• [Task prompt]:
Please copy out the records below word for word, leaving out the pictures.
>>>
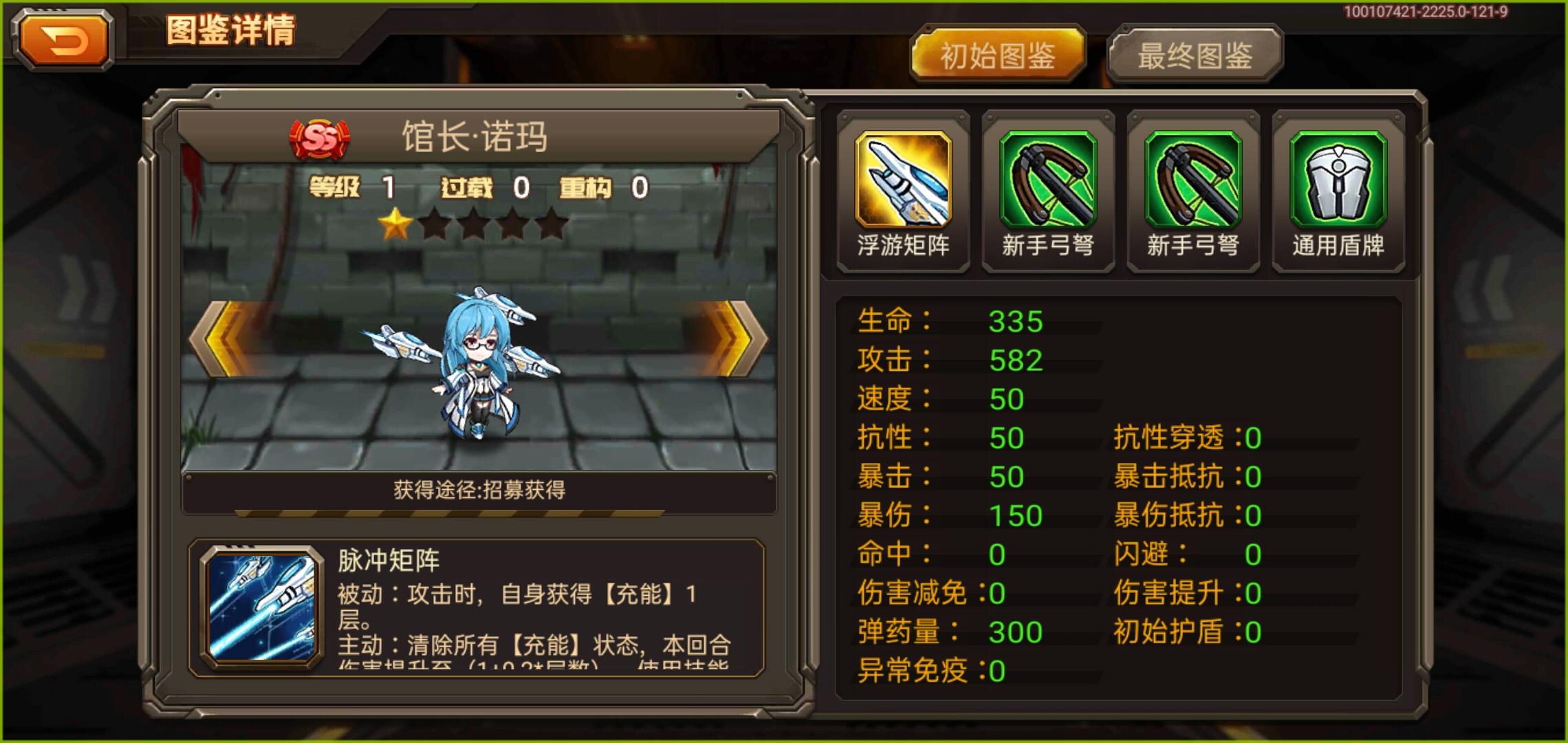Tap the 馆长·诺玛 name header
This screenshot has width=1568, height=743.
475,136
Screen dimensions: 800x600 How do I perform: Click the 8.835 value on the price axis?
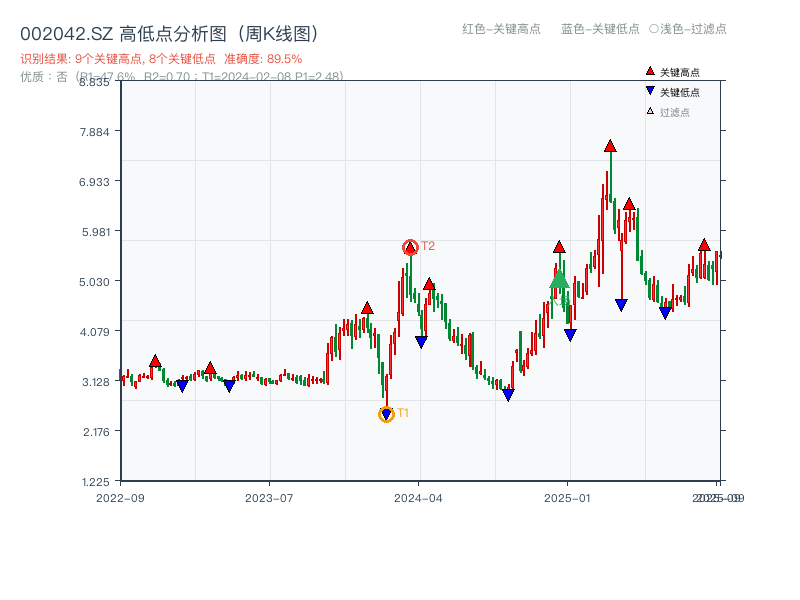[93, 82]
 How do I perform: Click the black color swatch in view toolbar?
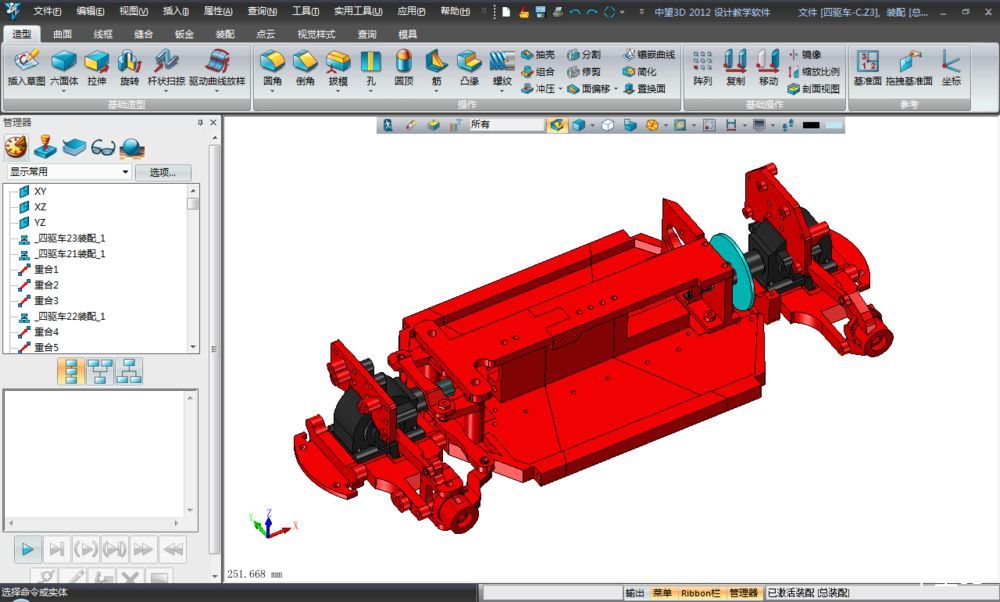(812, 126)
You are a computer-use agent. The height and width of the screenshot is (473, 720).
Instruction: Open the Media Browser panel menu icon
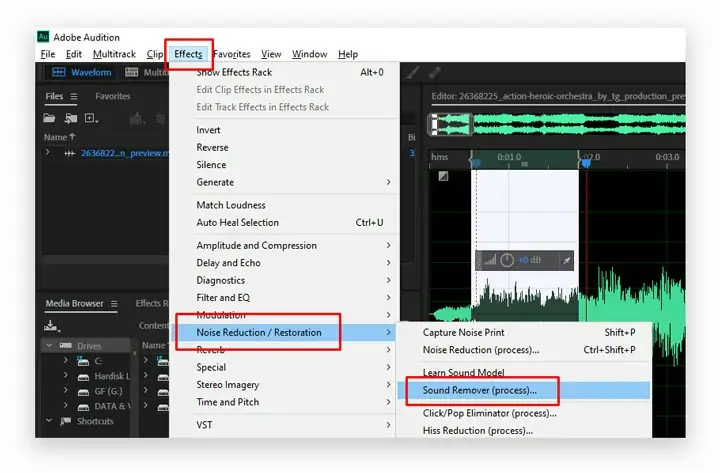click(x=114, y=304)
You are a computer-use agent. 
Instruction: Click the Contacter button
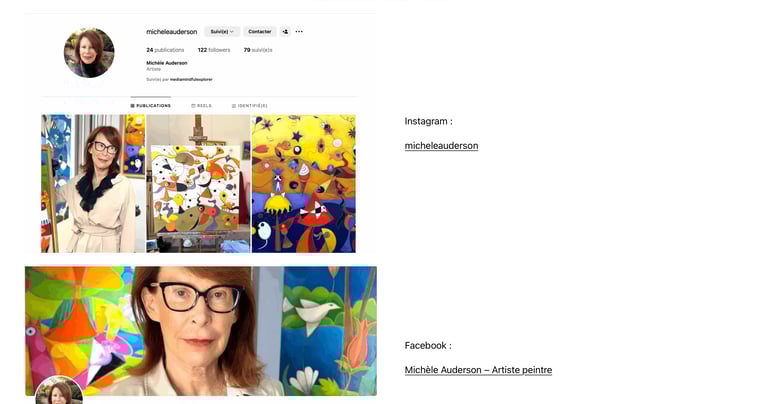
<<<
• [Result of the task]:
Tap the 馆长·诺玛 name header
This screenshot has width=1568, height=743.
475,136
Screen dimensions: 800x600 How do I perform: Click the 8.835 value on the price axis?
[93, 82]
 How do I perform: Click the black color swatch in view toolbar?
(812, 126)
You are a computer-use agent. The height and width of the screenshot is (473, 720).
Instruction: Open the Media Browser panel menu icon
click(x=114, y=304)
You are a computer-use agent. 
Instruction: Click the Contacter button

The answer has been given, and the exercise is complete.